What it would mean to take taste seriously again.

The “food establishment” emerged alongside the development of counterculture cuisine—the rejection of processed foods in favor of wholesome, organic ingredients—which developed within the antiwar movement of the 1960s and with the publication of Frances Moore Lappé’s Diet for a Small Planet in 1971. In that book, Lappé examined data around land use to show that dependence on meat in the affluent West helped drive worldwide hunger by creating a “protein factory in reverse,” using global farmland to grow grain that feeds livestock rather than people. That same year, Alice Waters opened her revolutionary restaurant, Chez Panisse; her approach to food demonstrated how these counterculture influences could come to the table through the use of local, seasonal ingredients. Here was a foodie framework insisting that pleasure and politics were inseparable—that you couldn’t celebrate the dish without understanding the system that produced it.

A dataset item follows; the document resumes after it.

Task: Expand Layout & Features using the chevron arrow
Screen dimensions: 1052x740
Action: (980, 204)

Ephron didn’t have the word foodie while she was writing, and neither did Alexander Cockburn when he wrote “Gastro-Porn” for The New York Review of Books in 1977. Yet both essays signaled its imminent invention: something was brewing around gastronomy that was different than Child’s studied Francophile nature of gourmandism or the Jell-O-entranced housewives of the 1950s—something marked by an interest in the high and lowbrow alike, by what philosopher Lisa Heldke called “food adventuring.” It was and continues to be exemplified by an eagerness to consume the “best” in food, whether that means going to a hole-in-the-wall if it serves the best Thai food in town, dining at a three-Michelin-star restaurant under the helm of a chef trained by Paul Bocuse in Lyon, or teaching yourself the art of soufflé at home. (This approach later met its flesh-and-blood incarnation in Bourdain.)

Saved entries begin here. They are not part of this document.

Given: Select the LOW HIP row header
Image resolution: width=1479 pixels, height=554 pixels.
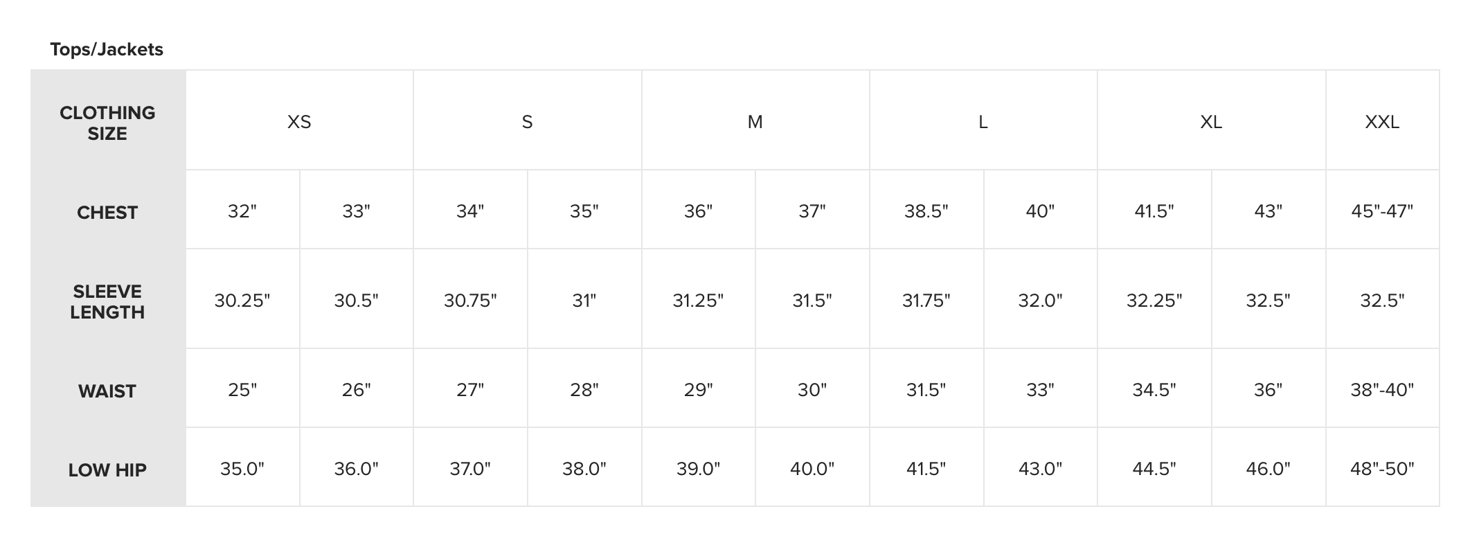Looking at the screenshot, I should pos(107,470).
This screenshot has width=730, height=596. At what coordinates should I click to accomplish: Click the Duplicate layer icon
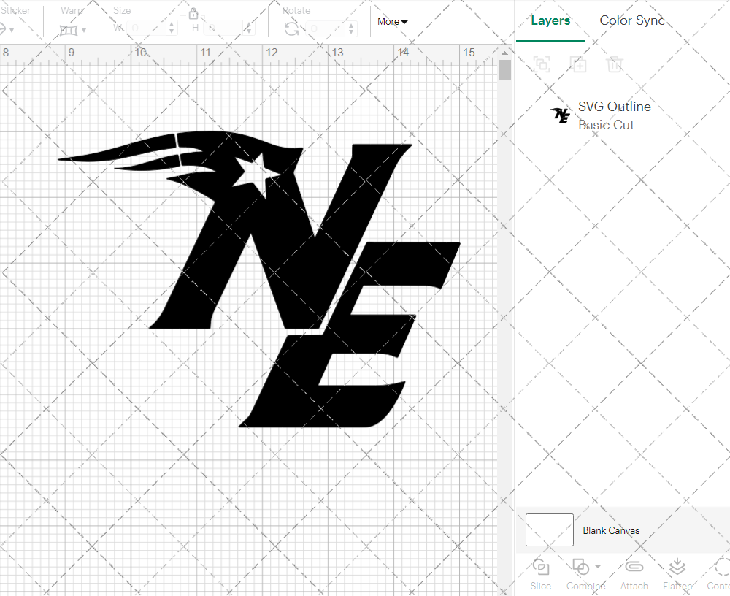click(x=578, y=64)

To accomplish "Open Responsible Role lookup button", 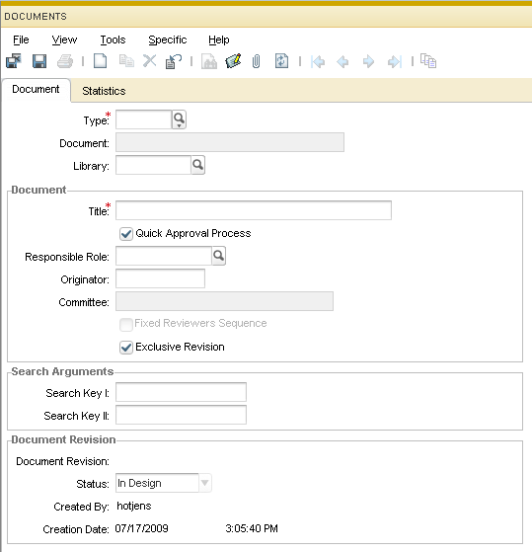I will tap(218, 256).

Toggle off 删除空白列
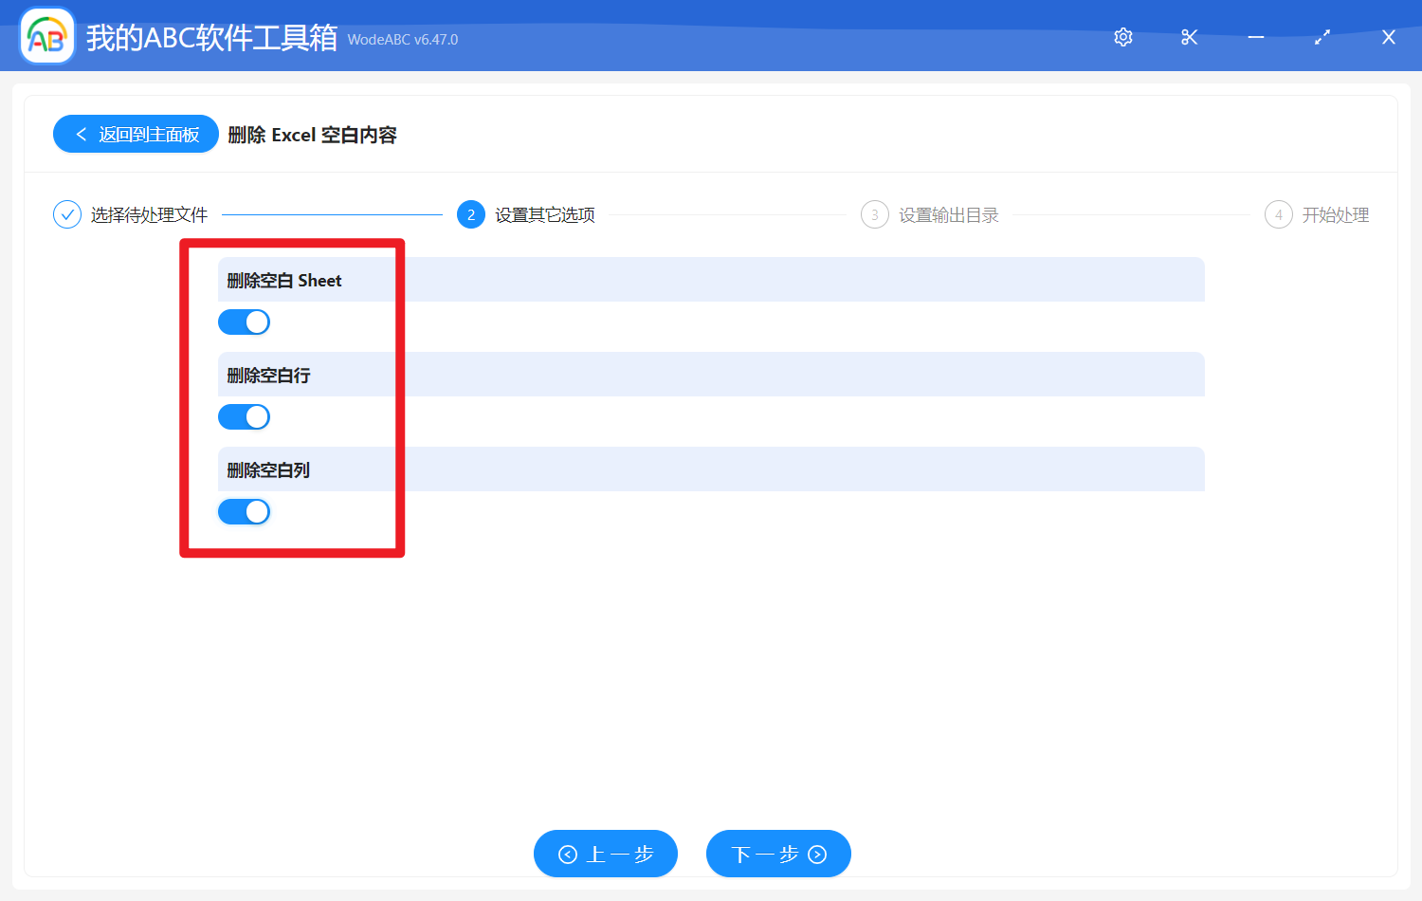(x=244, y=511)
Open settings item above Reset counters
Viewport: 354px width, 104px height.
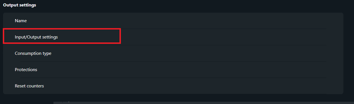coord(173,70)
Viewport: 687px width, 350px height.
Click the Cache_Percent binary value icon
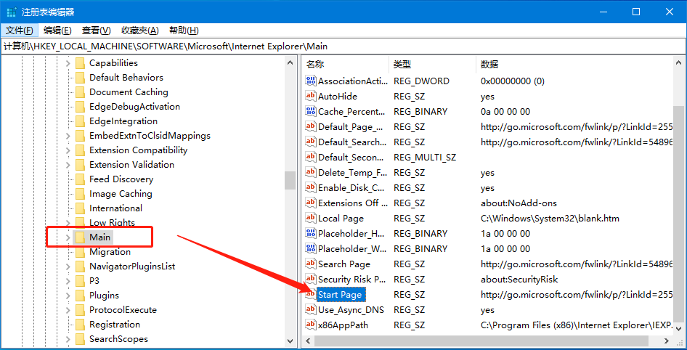[x=311, y=112]
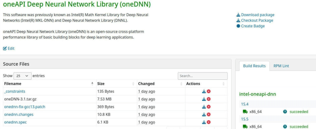The height and width of the screenshot is (129, 316).
Task: Click the help icon beside 15.5 succeeded status
Action: 285,127
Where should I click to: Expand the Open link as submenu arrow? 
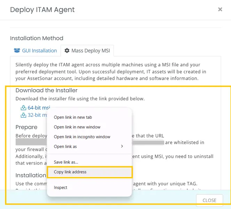(x=122, y=146)
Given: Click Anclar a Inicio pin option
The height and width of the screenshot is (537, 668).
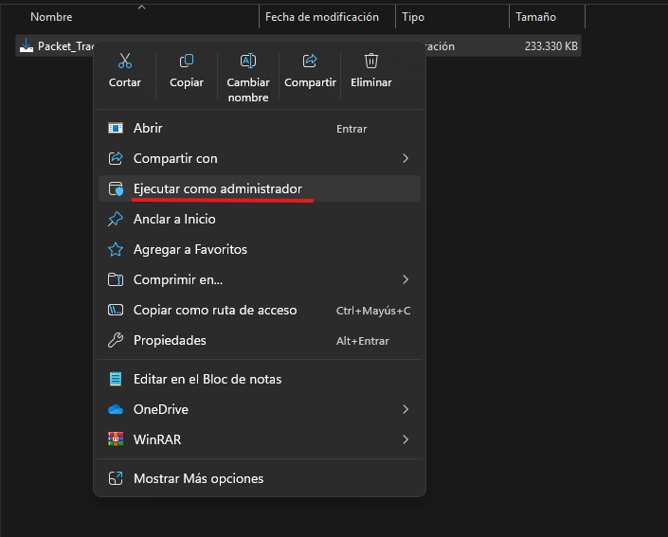Looking at the screenshot, I should click(x=174, y=219).
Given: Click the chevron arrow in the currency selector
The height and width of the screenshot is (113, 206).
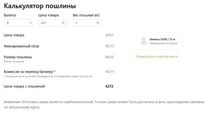Looking at the screenshot, I should click(30, 23).
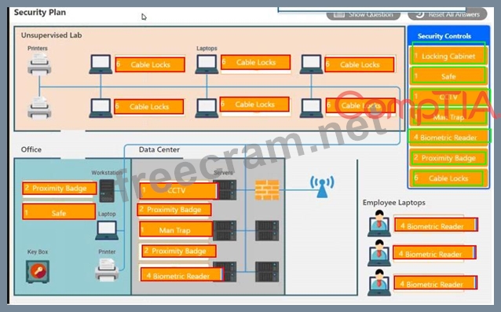Click the Show Question button

click(x=364, y=14)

In the early 1980s, foodie made its print debut in Harper’s & Queen magazine and then with the publication of The Official Foodie Handbook, by Paul Levy and Ann Barr, following other satirical handbooks for preppies and yuppies. (New York magazine’s Gael Greene is co-credited with coining the term.) Levy and Barr cheekily posited that the discerning foodie was invented to expand marketplace options: “The supermarket chains were selling all the ordinary food there were stomachs for; the food industry needed Foodies to create new tastes for others to follow.” The regular shopper could choose what kind of consumer they wanted to be: Pick up a can of Maxwell House, or grind and brew a rare-bean coffee (shelling out more money to adopt that persona)?

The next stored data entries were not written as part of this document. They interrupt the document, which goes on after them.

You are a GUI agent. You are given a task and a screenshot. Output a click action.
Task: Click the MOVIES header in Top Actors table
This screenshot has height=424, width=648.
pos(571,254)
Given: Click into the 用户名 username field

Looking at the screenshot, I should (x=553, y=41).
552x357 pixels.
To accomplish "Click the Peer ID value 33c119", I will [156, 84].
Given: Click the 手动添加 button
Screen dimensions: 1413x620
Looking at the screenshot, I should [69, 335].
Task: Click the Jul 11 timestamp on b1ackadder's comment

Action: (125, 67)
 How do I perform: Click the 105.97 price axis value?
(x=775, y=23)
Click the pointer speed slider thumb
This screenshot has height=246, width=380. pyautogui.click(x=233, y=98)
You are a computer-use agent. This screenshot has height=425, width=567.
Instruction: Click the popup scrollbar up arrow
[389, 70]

While the tone of this book is silly, the moniker was adopted with gusto. In 1984, Ruth Reichl, prior to her tenure as editor in chief of Gourmet, wrote for the Los Angeles Times of “restaurant junkies” called “Foodies” who rattled off a chef’s creds like sports fans recounting a player’s stats. In 1985, the Chicago Tribune covered “foodism” as a religion, with restaurants becoming sacred spaces.